Toward the end of 2019, three Chinese universities made international headlines for an event that some deemed a matter of semantics and others saw as an encroachment on the fundamental rights of students and teachers. On December 17, the Chinese Education Ministry announced that it had approved new charters for Shaanxi Normal University, Nanjing University, and Fudan University. Prompting both outside observers and members of the universities to raise concerns about academic freedom, the new charters now include more language that insists on loyalty to the Chinese Communist Party (CCP).

Although a great number of revisions were made in the university charters, the change most highlighted on Chinese social media and by foreign media outlets was the Fudan charter’s removal of “思想自由” (freedom of thought). The coverage has focused on Fudan in part because many see it as an unexpected move for that school in particular.

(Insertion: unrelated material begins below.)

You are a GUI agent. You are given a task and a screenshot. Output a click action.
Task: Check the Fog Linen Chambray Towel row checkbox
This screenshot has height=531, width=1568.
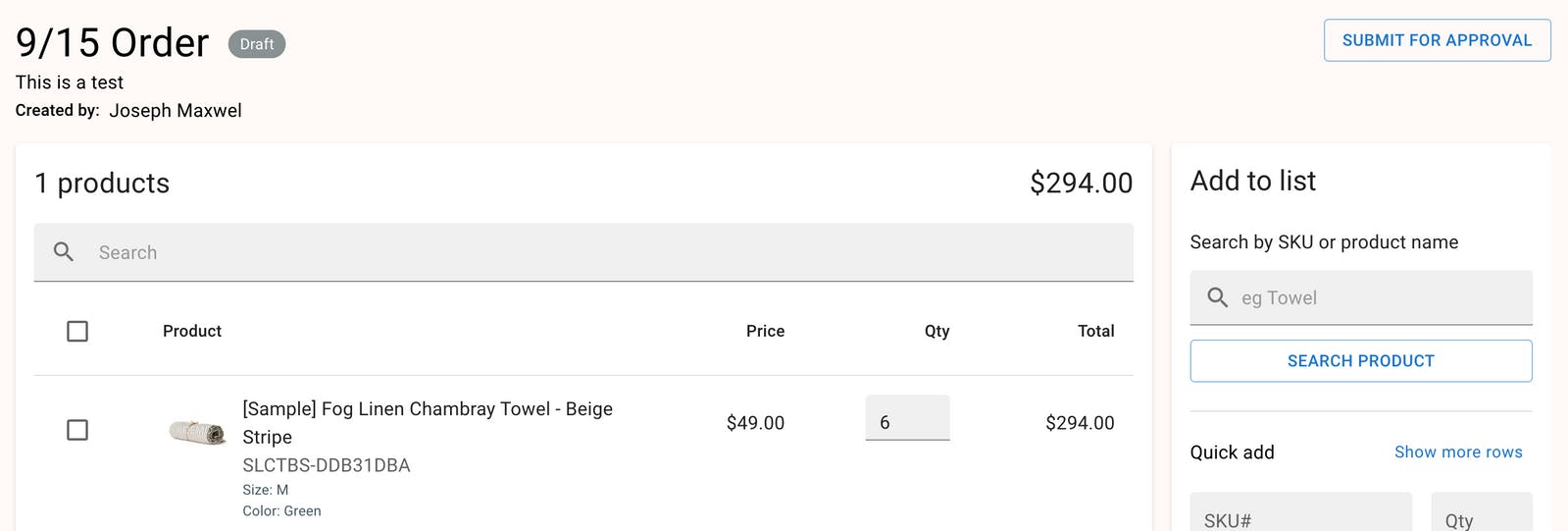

Not only one of the country’s most prestigious institutions, Fudan is known to be liberal for a university operating in China. According to the Hong Kong Free Press, Fudan’s student body is “proud of its reputation for relative academic freedom.”

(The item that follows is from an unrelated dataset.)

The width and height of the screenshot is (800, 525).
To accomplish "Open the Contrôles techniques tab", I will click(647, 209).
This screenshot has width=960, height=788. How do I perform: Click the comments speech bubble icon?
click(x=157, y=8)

The reach of the CCP, China’s sole governing party, has increased across China's society since leader Xi Jinping came to absolute power in 2012. In addition to the removal of “freedom of thought,” over 40 revisions were made to Fudan’s charter—many of which involve the addition of more bureaucratic, Partycentered language. In line with Xi Jinping’s goal of increasing Party influence, certain sentences that previously suggested institutional independence were changed. The word “independently” was removed from the sentences “the school independently and autonomously runs the university” and “teachers and students independently and autonomously conduct academic studies while abiding with the law.” In another significant, but predictable, revision, the charter now states that the university must “equip its teachers and employees” with “Xi Jinping Thought.” This political theory, developed by the Chinese leader, was enshrined in the Party constitution in 2017.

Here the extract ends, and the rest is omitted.